Kişisel Web Sitesi

BİR TAS ÇORBA KARŞILIĞINDA

Büyük erenlerden Cüneyd-i Bağdadi ölünce, onun postuna Muhammed Hariri oturmuştur. Muhammed Hariri bir yıl Mekke’de, Kâbe’de de kalmış, çoğu zamanlar hiç iftar etmeden oruç tutmuş, hiç uyumadan geceleri ibadet ederek geçirmiş, çoğu kere yorgun düştüğü halde sırtını duvara, ayaklarını ileriye uzatma ihtiyacını bile duymamış, seçkin Allah erenlerinden biridir. Ömrünün altmış yılı bu şekilde geçen Muhammed Hariri, evliyalıkta kutupluk makamına yükselmiştir. İşte bu Allah dostuna, yakınlarından biri bir gün başından geçen ilginç bir hadiseyi anlatmasını rica eder, o da şu olayı nakleder:
Bir gün tekkede otururken yalın ayak, başıkabak, saçları darmadağın solgun ve üzgün yüzlü, genç bir fakir çıkageldi. Abdestini aldı, iki rekât namaz kıldıktan sonra, ceketiyle başını örterek uykuya daldı. Akşam ezanı okununca, yeniden abdestini alarak, bizimle birlikte namazını kıldı.
Tesadüf bu ya, o gece bizi Bağdat valisi yemeğe davet etmişti. Ben ve diğer dervişler sohbet toplantısı yapacaktık. Davete giderken fakiri de çağırdım. Böyle bir davete ihtiyacı olmadığını fakat kendisine bir kâse sıcak çorba verirsem, çok makbule geçeceğini ifade etti. Kendi kendime, “Adam koskoca davete gelmiyor da, benden bir kâse sıcak çorba istiyor, çattık.” diye düşünerek, çekip gittim. Çorba da vermedim.

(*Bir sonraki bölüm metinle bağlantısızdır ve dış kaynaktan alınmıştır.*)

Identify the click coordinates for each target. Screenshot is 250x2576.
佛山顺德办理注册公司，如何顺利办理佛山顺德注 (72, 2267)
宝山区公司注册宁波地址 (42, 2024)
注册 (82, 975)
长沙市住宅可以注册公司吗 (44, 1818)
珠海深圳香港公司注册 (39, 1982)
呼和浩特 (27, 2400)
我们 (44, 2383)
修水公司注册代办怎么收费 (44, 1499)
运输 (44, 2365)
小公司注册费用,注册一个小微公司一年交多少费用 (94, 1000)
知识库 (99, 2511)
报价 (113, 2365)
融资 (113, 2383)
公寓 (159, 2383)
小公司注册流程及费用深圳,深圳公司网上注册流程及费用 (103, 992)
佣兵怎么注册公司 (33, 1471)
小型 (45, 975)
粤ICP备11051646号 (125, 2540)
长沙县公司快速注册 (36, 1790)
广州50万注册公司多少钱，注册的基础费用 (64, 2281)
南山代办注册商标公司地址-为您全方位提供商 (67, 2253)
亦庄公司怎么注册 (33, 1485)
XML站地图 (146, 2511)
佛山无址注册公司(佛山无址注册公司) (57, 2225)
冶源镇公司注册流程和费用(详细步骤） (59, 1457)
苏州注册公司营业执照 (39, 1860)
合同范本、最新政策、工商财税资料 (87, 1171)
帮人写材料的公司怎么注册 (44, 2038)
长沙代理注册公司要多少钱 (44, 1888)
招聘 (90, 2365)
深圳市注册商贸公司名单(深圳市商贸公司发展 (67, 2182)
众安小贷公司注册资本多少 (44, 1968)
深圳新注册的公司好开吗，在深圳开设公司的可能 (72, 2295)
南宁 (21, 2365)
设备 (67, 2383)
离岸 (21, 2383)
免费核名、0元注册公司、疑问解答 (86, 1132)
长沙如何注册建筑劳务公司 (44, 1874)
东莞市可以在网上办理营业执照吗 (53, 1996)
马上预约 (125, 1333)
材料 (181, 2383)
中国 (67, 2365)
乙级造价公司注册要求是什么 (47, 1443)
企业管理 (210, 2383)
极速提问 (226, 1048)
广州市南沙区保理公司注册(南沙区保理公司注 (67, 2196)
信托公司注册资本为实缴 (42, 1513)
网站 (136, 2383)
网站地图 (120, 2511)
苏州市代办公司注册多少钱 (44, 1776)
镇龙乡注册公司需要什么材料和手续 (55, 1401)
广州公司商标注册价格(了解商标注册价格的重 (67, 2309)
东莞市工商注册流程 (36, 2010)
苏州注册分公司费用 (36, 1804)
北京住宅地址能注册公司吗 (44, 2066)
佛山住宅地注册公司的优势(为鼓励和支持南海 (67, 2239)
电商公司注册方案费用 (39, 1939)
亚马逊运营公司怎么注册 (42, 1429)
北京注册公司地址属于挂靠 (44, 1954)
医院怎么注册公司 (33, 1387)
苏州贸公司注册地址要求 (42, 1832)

Davetten dönüp tekkeye geldiğimde, genci bir köşede büzülmüş uyurken gördüm. Ben de yatağıma uzanıp, uykuya daldım. O gece bir rüya gördüm. Rüyada Peygamberimiz (sav), sağında Hz. İbrahim (a.s), solunda Hz. Musa (a.s) arkasında da yüz yirmi dört bin peygamber yer almışlar, karşısında duruyorlar. Hepsinin yüzleri ayın on dördü gibi parlamakta ve etrafı nurdan bir ışık halesi sarmaktadır. Sevinç içinde, sevgili Peygamberimizin elini öpmek için huzuruna koştum fakat bana yüz çevirdi. Aynı hareketi üç defa yaptım. Bir türlü elini vermiyordu, her seferinde benden yüzünü gizliyordu. Acaba sebebi neydi? Neden bana elini vermiyordu? Büyük bir üzüntüye düştüm. İçim içime sığmıyordu. Sebebini öğrenmeli ve hatamı düzeltmeliydim.
Dayanamayıp sordum; “Ey Allah’ın elçisi! Neden benden yüzünü çeviriyorsun? Sana karşı ne gibi bir kusur işledim?” Sevgili Peygamberimiz (sav) yüzünü bana döndü. Öfkesinden yüzü kırmızı, yakut gibi kızarmıştı. Dedi ki: Ey Muhammed! Bu gece büyük bir kusur işledin. Fakirlerimizden biri, senden bir kâse sıcak çorba istedi de vermedin. Üstelik de, aç bırakarak valinin davetine gittin. Hangi yüzle sana bakabilirim, söyler misin?”
Sabah olup uyandığımda, her tarafımı korku kaplamış, tir tir titriyordum. Gerçekten büyük bir suç işlemiştim. Gözlerimle hemen genci aradım. Fakat yoktu. Hızla tekkeden çıkarak yola düştüm. Baktım ki genç gidiyordu. “Ey genç, Allah aşkına bir dakika dur!” diye seslendim. Durdu. “Şimdi sana çorba getiriyorum!” deyince, gülümseyen nazarlarla beni süzdü ve ardından da, “Üstadım!” dedi. “Senden bir lokma ekmek, bir kâse sıcak çorba alabilmek için yüz yirmi dört bin peygamberin aracılığına ihtiyaç var. Herkes bunları nereden bulsun?” Bunları söyledikten sonra da, gözlerden kaybolup gitti. Dona kaldım.